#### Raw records
┏━━
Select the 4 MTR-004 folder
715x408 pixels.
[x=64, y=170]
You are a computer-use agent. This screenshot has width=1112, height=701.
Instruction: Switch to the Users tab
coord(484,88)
┗━━
#### What the exercise asks
Reproduce the records above line for line, with no changes.

#### Result of the task
Select the 4 MTR-004 folder
715x408 pixels.
[x=64, y=170]
You are a computer-use agent. This screenshot has width=1112, height=701.
Instruction: Switch to the Users tab
coord(484,88)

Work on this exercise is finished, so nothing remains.